Kita dapat melihatnya: kita berada jauh
dari gambaran bahwa Katolik ekstrem kanan mencoba melekat pada diri Francis -
bahwa dia adalah seorang Paus 'komunis' atau 'marxis', karena beberapa uskup
dan nuncios di Roma tidak keberatan dalam mengatakan hal ini kepada saya.
Mereka menuduh bahwa paus telah membawa migran Muslim kembali dari pulau Lesbos
(dan tidak ada pengungsi Kristen); paus berpihak pada para pengungsi; paus ingin
menjual gereja untuk membantu orang miskin; dan tentu saja paus menggunakan
slogan-slogan ramah gay. Kritik-kritik ini menunjuk pada agenda politik,
bukannya posisi yang sebenarnya dari Gereja Katolik.
Francis seorang komunis? Apakah itu
berarti sesuatu? Figueroa kagum dengan itikad buruk oposisi anti-Bergoglio,
yang, dengan para kardinal sayap kanannya, Raymond Burkes dan Robert Sarah,
tampak seperti gerakan Tea Party ala Amerika!
Sebelum memusuhi Roma, musuh utama Paus
Francis adalah orang Argentina. Sangat menarik untuk kembali ke sumber oposisi
anti-Bergoglio, karena mereka sangat terbuka dalam hal subjek kita. Sekarang
mari kita fokus pada tiga tokoh utama dalam konteks khusus kediktatoran
Argentina: nuncio Pio Laghi, Uskup Agung La Plata, Héctor Aguer, dan kardinal
masa depan, Leonardo Sandri.
Yang pertama, seorang nuncio untuk Buenos
Aires dari 1974 hingga 1980, hanya berselisih dengan Jorge Bergoglio jauh beberapa
saat kemudian, ketika dia menjadi kardinal dan menjalankan Kongregasi untuk
Pendidikan Katolik. Selama bertahun-tahun di Argentina, dia masih dekat dengan
junta militer, yang bertanggung jawab atas setidaknya lima belas ribu kematian
oleh regu tembak, sekitar tiga puluh ribu orang 'desaparecidos' (hilang) dan
satu juta orang mengungsi. Untuk waktu yang lama, sikap Pio Laghi telah
dikritik, paling tidak karena nuncio itu suka bermain tenis dengan salah satu
diktator. Namun, sejumlah orang yang saya wawancarai, seperti teolog dan teman
paus, Juan Carlos Scannone, atau mantan duta besar Argentina untuk Vatikan,
Eduardo Valdés, menempatkan persahabatan ini dan kolaborasinya dengan
kediktatoran, ke dalam pokok perhatian dan pembicaraan.

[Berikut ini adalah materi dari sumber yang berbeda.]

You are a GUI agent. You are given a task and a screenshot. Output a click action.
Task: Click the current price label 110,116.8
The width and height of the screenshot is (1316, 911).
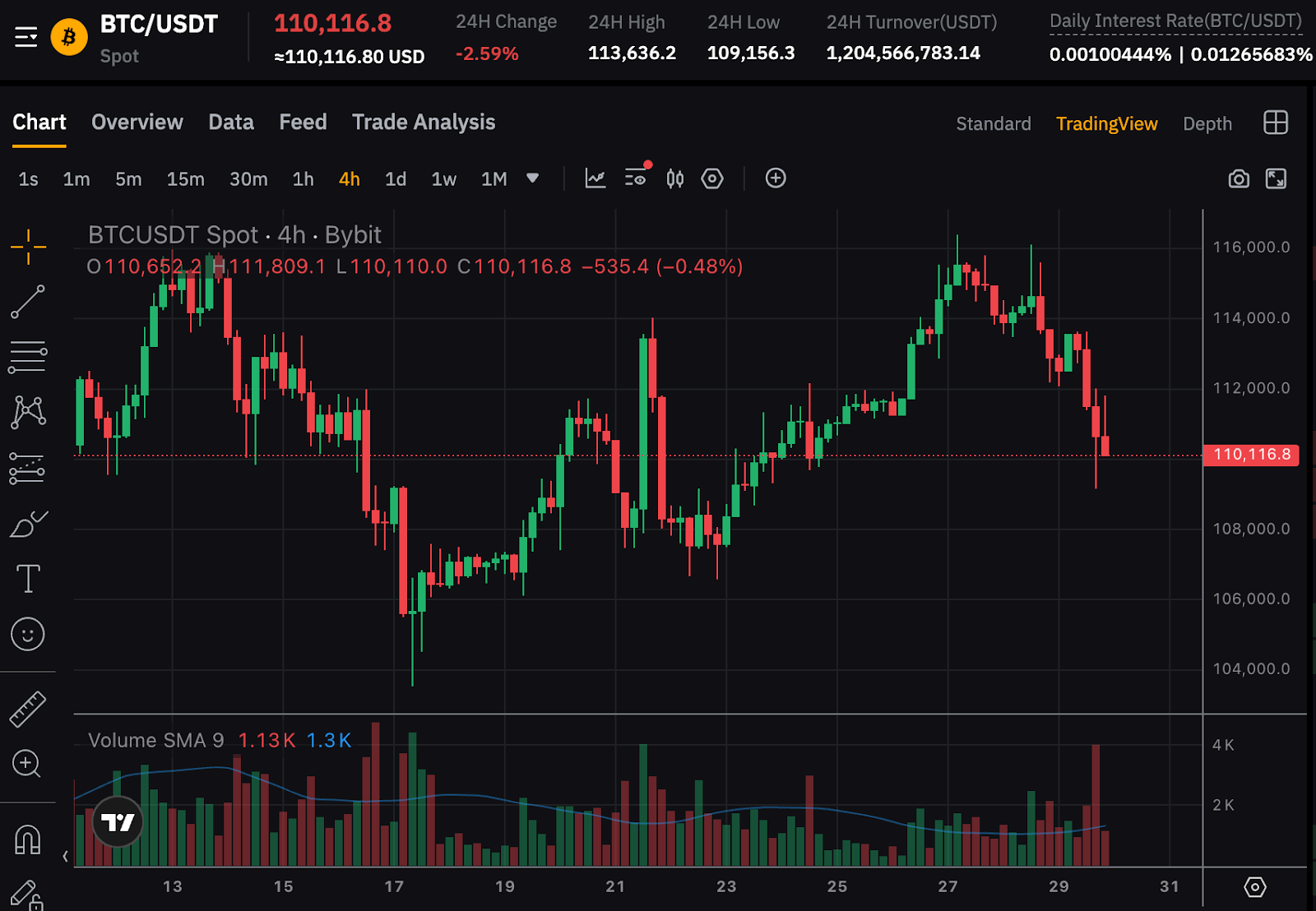click(x=1251, y=455)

Adapun Uskup Agung Claudio Maria
Celli, yang adalah wakil Pio Laghi di Argentina pada akhir 1980-an, dia
mengatakan kepada saya selama wawancara di Roma: “Memang benar bahwa Laghi
terlibat dalam dialog dengan Videla (salah satu diktator komunis), tetapi itu
adalah bentuk politik yang lebih halus daripada yang diakui saat ini. Dia
berusaha membujuknya untuk mengubah taktik."
Arsip-arsip yang dipilah-pilah oleh
pemerintah Amerika dan beberapa pernyataan saksi yang saya kumpulkan di Buenos
Aires dan Roma menunjukkan sebaliknya, bahwa Pio Laghi adalah kaki tangan
militer, seorang informan CIA dan seorang homoseksual yang tertutup. Di sisi
lain - dan tidak mengherankan di sini - arsip Vatikan, yang juga sebagian telah
diklasifikasikan, dan cenderung membebaskannya dari segala tuduhan.

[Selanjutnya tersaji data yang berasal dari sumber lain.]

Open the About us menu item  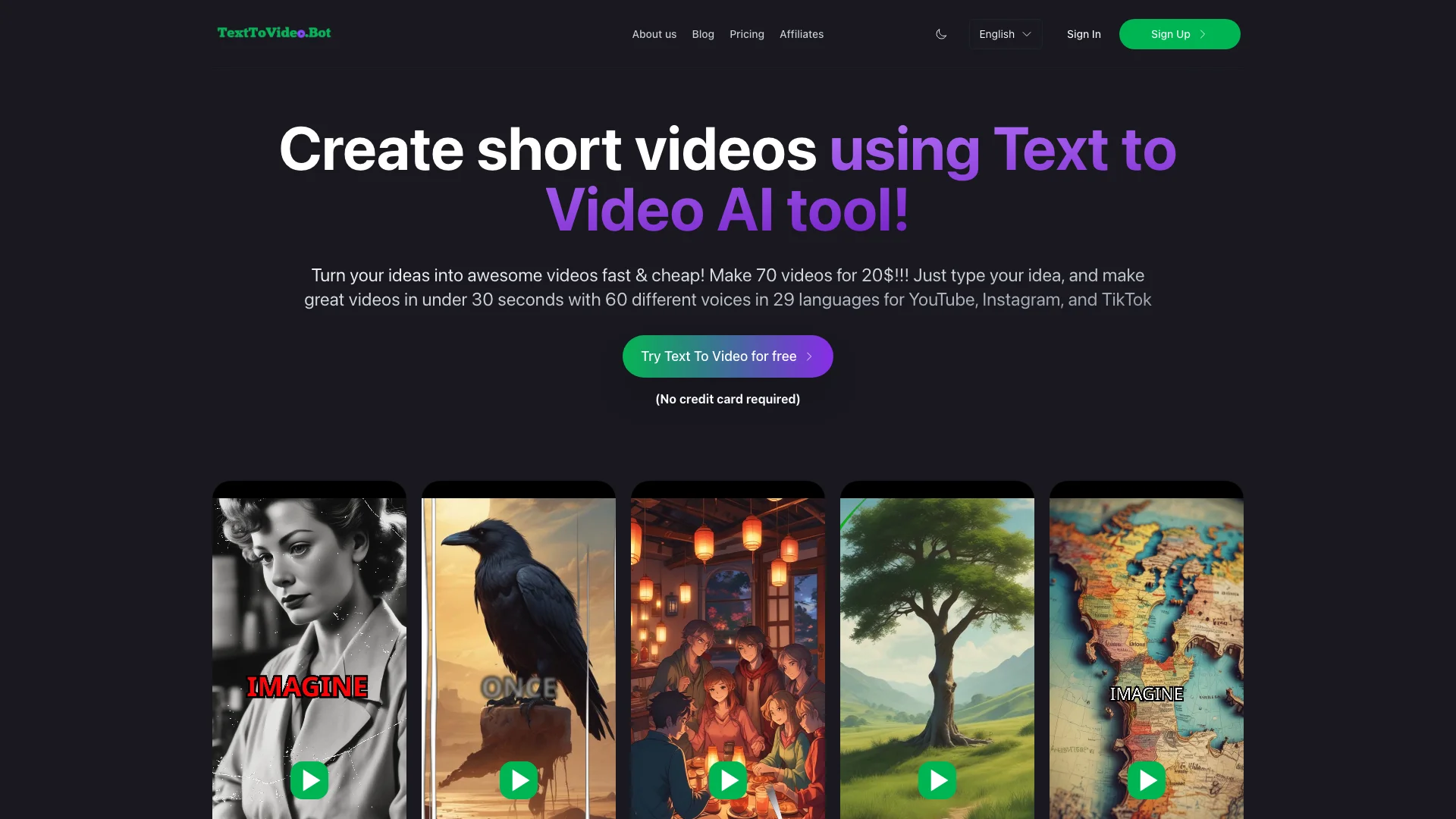[x=654, y=33]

Hal utama yang muncul dari pembacaan
4.600 catatan rahasia dan dokumen rahasia dari CIA dan Departemen Luar Negeri,
yang dapat kami konsultasikan secara detail, adalah kedekatan nuncio dengan
Kedutaan Besar Amerika Serikat. Dalam serangkaian memo dari 1975 dan 1976 yang
saya miliki, Laghi memberi tahu segalanya kepada duta besar Amerika dan
kolaboratornya. Dia terus-menerus memohon kasus diktator Videla dan Viola, yang
katanya adalah 'orang baik' yang ingin 'memperbaiki pelanggaran' kediktatoran.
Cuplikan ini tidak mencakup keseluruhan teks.